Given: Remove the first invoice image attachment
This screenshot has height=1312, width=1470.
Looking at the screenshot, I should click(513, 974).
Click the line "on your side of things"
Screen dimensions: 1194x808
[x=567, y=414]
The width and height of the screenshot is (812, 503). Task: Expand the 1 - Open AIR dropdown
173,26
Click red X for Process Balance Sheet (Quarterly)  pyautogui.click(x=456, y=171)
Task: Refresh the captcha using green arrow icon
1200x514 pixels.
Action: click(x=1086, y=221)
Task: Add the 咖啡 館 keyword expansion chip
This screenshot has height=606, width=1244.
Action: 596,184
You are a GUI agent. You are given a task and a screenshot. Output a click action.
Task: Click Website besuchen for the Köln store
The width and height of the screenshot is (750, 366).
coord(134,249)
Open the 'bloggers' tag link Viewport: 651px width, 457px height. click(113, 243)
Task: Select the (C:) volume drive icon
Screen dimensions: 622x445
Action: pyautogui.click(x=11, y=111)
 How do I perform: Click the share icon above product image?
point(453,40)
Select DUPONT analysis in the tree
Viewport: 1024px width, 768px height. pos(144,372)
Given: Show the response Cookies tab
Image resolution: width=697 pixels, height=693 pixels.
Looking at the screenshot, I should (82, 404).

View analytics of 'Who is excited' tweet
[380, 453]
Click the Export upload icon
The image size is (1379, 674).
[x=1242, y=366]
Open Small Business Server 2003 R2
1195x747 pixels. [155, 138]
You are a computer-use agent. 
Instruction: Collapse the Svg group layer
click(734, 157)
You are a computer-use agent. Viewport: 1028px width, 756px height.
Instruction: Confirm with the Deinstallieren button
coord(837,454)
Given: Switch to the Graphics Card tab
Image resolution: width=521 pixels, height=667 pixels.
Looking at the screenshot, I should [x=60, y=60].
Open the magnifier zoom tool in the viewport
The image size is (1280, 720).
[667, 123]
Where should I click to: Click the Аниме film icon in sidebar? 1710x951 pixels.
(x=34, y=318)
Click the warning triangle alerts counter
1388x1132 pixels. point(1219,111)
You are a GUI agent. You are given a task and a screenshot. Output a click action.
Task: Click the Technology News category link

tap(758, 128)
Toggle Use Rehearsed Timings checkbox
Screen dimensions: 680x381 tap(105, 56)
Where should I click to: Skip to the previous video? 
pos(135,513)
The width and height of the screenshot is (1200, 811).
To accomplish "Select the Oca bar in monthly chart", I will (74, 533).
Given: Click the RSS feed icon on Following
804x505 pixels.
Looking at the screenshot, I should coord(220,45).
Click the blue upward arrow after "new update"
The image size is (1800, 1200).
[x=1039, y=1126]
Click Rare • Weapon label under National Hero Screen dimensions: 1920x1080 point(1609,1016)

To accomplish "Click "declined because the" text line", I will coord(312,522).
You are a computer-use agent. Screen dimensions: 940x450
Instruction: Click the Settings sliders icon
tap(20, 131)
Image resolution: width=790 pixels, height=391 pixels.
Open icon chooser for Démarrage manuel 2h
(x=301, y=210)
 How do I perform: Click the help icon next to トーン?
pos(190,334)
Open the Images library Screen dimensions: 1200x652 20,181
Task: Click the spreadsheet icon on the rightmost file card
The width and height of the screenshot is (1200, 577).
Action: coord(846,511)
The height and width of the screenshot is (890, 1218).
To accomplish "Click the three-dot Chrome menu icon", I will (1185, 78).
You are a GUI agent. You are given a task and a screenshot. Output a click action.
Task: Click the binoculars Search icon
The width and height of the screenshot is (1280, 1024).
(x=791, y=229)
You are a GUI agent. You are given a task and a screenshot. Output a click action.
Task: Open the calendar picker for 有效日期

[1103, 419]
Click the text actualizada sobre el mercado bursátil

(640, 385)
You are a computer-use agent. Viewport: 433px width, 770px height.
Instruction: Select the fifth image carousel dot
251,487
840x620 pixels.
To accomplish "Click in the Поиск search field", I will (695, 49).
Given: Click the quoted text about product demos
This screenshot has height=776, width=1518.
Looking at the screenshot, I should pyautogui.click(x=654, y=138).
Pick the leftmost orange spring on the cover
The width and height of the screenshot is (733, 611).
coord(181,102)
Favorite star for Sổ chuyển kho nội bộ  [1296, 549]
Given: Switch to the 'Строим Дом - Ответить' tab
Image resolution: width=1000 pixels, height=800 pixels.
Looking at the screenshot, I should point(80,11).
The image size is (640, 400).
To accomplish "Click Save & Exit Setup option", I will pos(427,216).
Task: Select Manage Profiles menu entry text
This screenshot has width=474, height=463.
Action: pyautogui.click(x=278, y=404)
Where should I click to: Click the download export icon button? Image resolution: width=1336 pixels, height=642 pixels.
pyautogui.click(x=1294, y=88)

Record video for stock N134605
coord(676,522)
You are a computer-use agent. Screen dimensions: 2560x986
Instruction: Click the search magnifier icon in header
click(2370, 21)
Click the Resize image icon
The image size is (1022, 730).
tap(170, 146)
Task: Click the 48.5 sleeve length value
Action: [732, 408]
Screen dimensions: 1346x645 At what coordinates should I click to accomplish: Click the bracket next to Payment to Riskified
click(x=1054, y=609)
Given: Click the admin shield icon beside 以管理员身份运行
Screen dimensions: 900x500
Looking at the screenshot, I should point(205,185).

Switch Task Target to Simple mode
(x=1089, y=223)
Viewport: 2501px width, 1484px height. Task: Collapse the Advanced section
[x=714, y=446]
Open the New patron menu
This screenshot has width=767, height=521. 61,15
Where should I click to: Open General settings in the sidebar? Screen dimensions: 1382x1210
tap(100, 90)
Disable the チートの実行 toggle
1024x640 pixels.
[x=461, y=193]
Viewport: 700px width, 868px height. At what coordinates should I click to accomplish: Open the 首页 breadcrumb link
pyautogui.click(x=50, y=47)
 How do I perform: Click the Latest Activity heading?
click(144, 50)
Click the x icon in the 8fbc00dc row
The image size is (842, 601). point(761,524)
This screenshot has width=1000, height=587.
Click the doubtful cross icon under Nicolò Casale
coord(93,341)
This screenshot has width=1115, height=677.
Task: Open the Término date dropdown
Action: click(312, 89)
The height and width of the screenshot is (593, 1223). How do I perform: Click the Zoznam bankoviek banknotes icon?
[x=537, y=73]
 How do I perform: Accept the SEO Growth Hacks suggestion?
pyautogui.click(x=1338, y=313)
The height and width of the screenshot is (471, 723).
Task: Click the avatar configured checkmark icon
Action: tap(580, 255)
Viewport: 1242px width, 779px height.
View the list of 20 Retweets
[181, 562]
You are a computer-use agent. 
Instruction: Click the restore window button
= = =
Only one stretch of the entries above is wanted: the lines from the one containing "This screenshot has width=474, height=463." through the one containing "Disable the チートの実行 toggle". Please reproduce it exactly.

[RESULT OF THE EXERCISE]:
This screenshot has width=474, height=463.
Action: pyautogui.click(x=278, y=404)
Where should I click to: Click the download export icon button? Image resolution: width=1336 pixels, height=642 pixels.
pyautogui.click(x=1294, y=88)

Record video for stock N134605
coord(676,522)
You are a computer-use agent. Screen dimensions: 2560x986
Instruction: Click the search magnifier icon in header
click(2370, 21)
Click the Resize image icon
The image size is (1022, 730).
tap(170, 146)
Task: Click the 48.5 sleeve length value
Action: [732, 408]
Screen dimensions: 1346x645 At what coordinates should I click to accomplish: Click the bracket next to Payment to Riskified
click(x=1054, y=609)
Given: Click the admin shield icon beside 以管理员身份运行
Screen dimensions: 900x500
Looking at the screenshot, I should point(205,185).

Switch Task Target to Simple mode
(x=1089, y=223)
Viewport: 2501px width, 1484px height. Task: Collapse the Advanced section
[x=714, y=446]
Open the New patron menu
This screenshot has width=767, height=521. 61,15
Where should I click to: Open General settings in the sidebar? Screen dimensions: 1382x1210
tap(100, 90)
Disable the チートの実行 toggle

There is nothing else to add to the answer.